Irish Water’s proposals to add a chemical to the water supply nationally in an effort to lower lead levels to a safe limit will be open for public consultation by the end of the year.
However, it will introduce orthophosphate into Limerick city's water supply as a pilot project in September. Irish Water estimates more than 200,000 homes in the State may have lead plumbing.
Jerry Grant, head of asset strategy for Irish Water, said orthophosphate was found to be effective in putting a coating inside lead pipes and reducing the lead levels in water – but not eliminating it.
Mr Grant said Northern Ireland and Britain introduced orthophosphate into their water supplies in 2000.

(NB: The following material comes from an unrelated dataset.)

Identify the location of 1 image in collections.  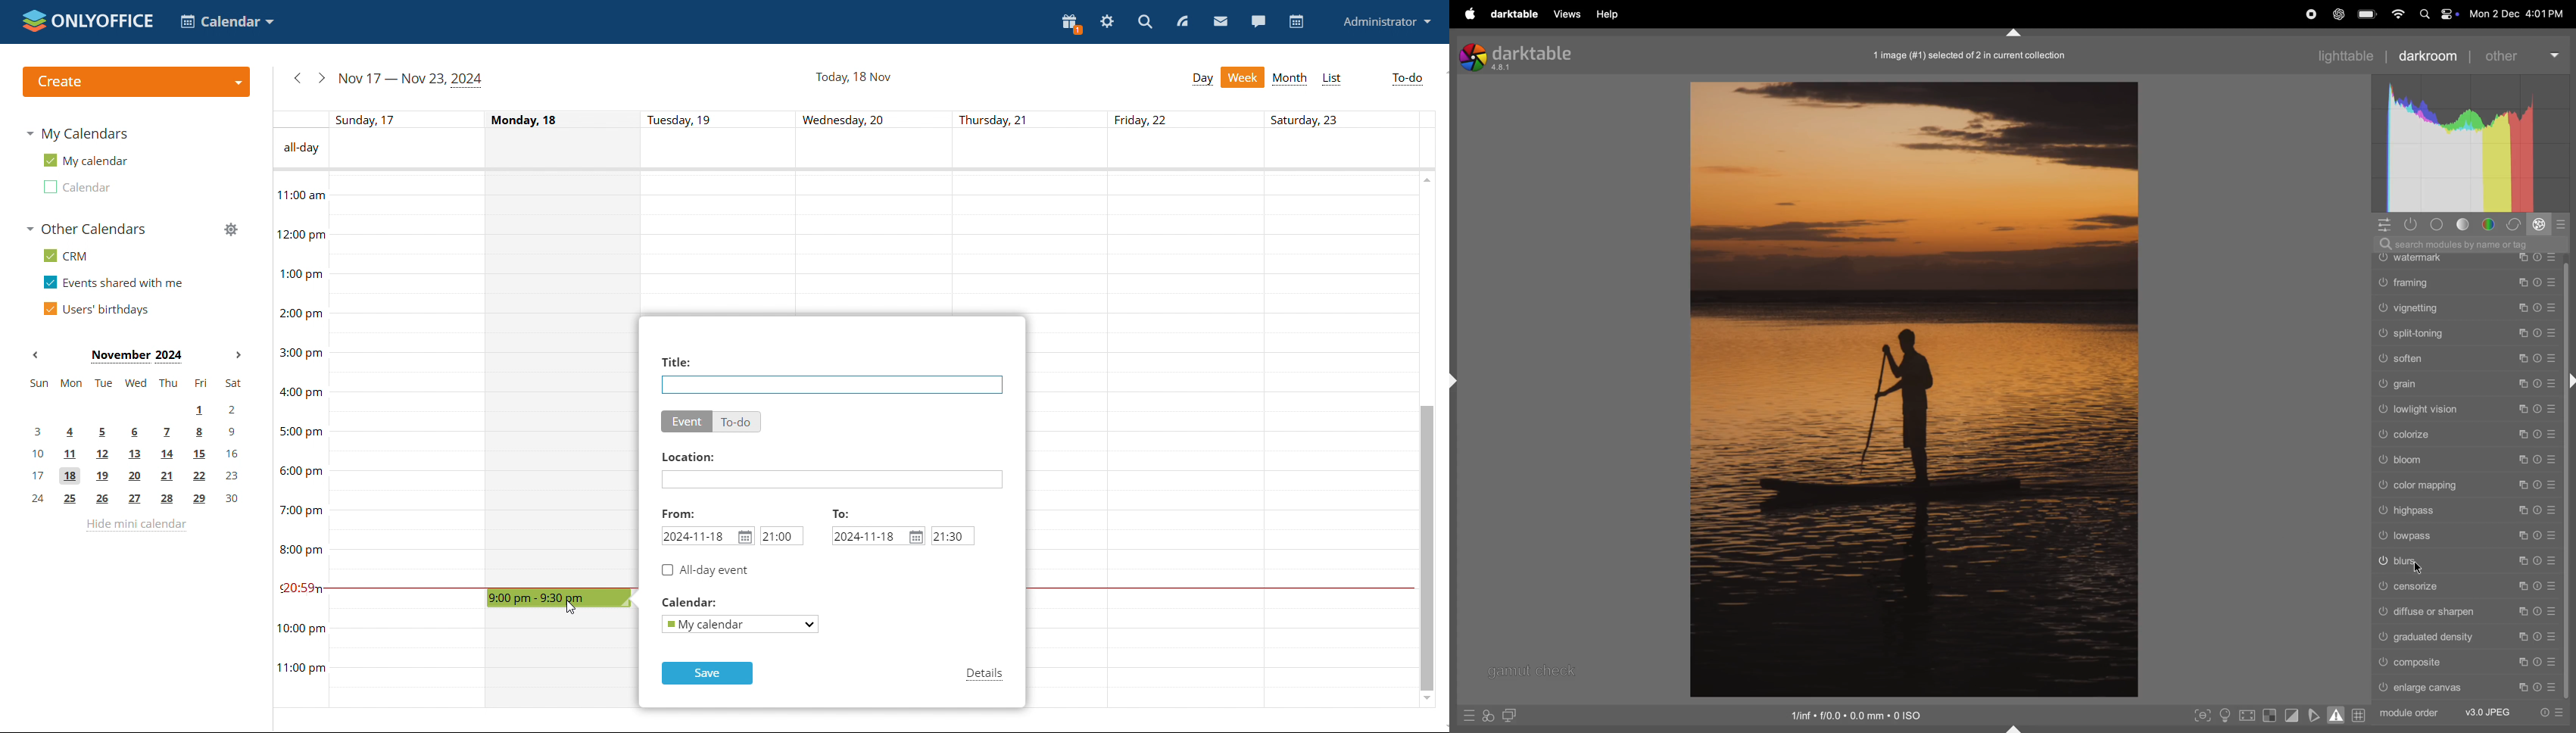
(1974, 54).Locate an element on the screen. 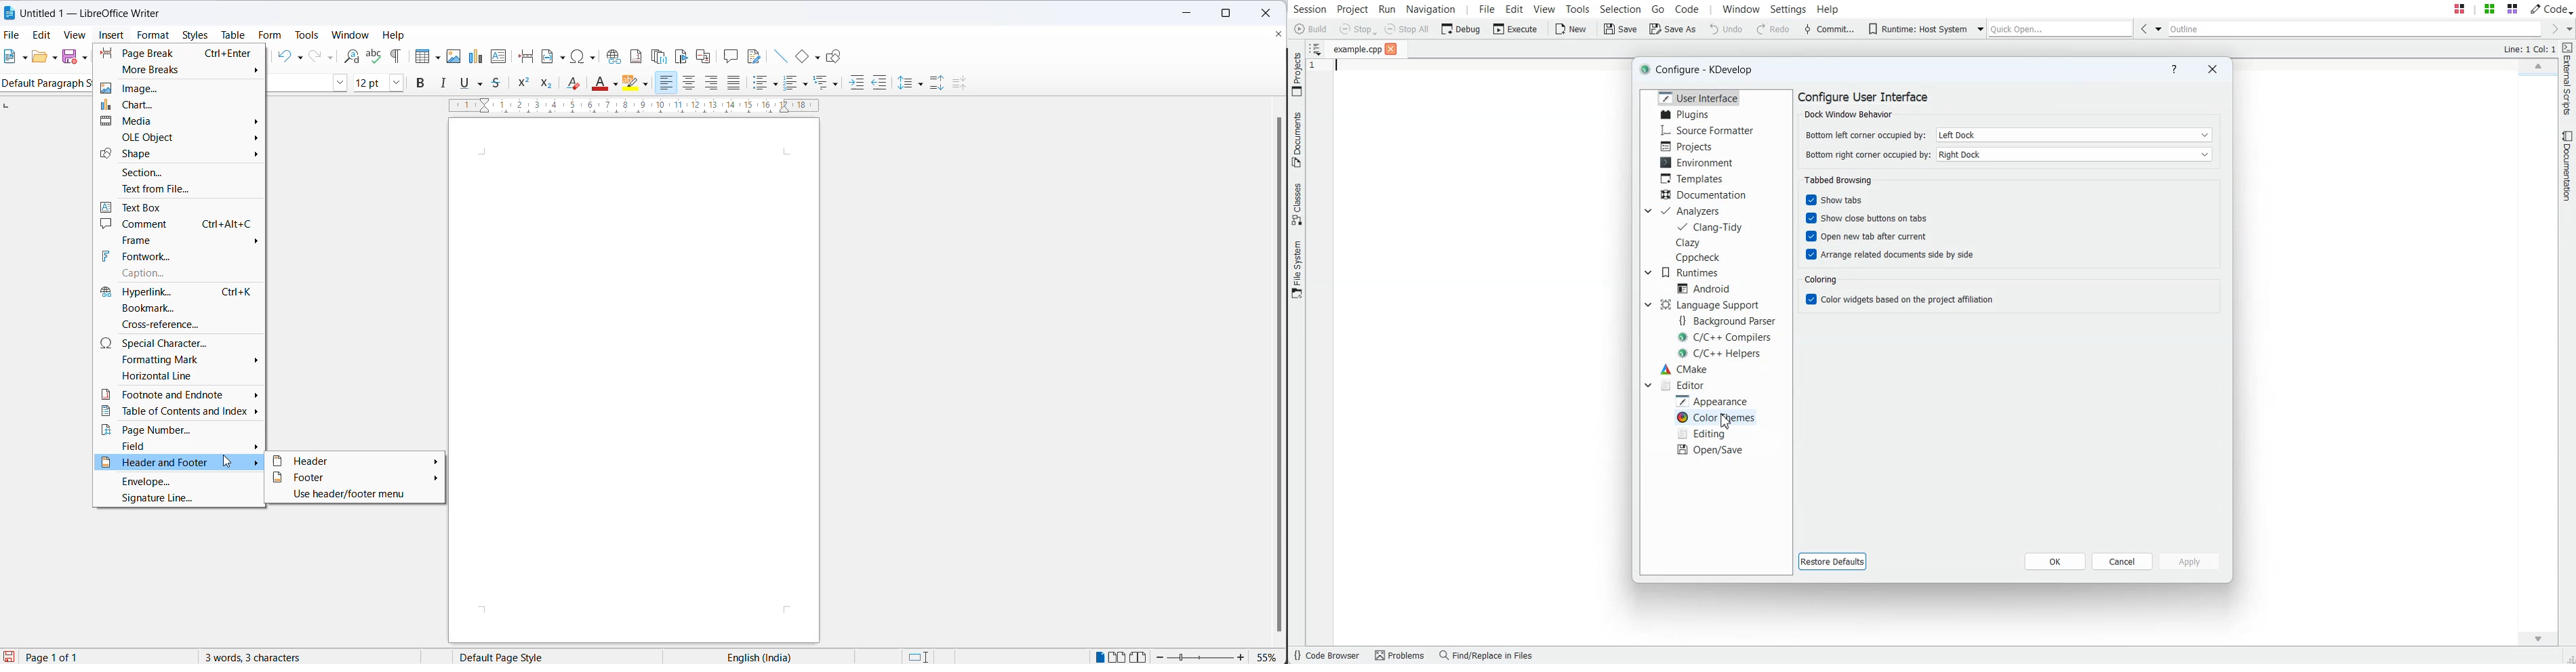 This screenshot has height=672, width=2576. fontwork is located at coordinates (179, 257).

“It wasn’t popular here, with the EPA for example, as we already have a lot of phosphorus issues,” he said. “On the one hand we have a public health objective around lead and, on the other hand, we have a concern that we must not cause deterioration in river water quality.”
Mr Grant said phosphorus did not have a health disadvantage but the downside was to the water environment.
“It’s a commonly used food grade chemical that’s used in the beverage industry,” he said. “But if phosphorus goes above a certain threshold [in the environment] it can cause algae blooms, which can have a big impact on water quality and fish and so on.”
Mr Grant said adding the chemical would be an interim solution while the lead pipes were replaced. “We have to accept it’s going to take a couple of decades at least . . . a generation to get the lead out of the system.”
No safe limit
Mr Grant said the
World Health Organisation
Health Service Executive
agreed there was no safe limit of lead and the best course of action was to remove all lead pipes. The HSE has said health risks from lead are greatest for infants, especially those being bottle-fed, young children and babies in the womb. Prolonged exposure to low levels of lead can adversely affect cognitive development in children.
Irish Water estimated it would cost €45 million to set up the treatment and €5 million a year to maintain it. Mr Grant said a reason Limerick was chosen as the test project, which costs about €100,000 to install, was because it had at least 4,000 homes with lead service pipes.
“We’ve had some very high levels in parts of Limerick . . . and that’s because the sewage from Limerick, the waste water, goes into the Shannon estuary, the phosphorus is not a critical issue.”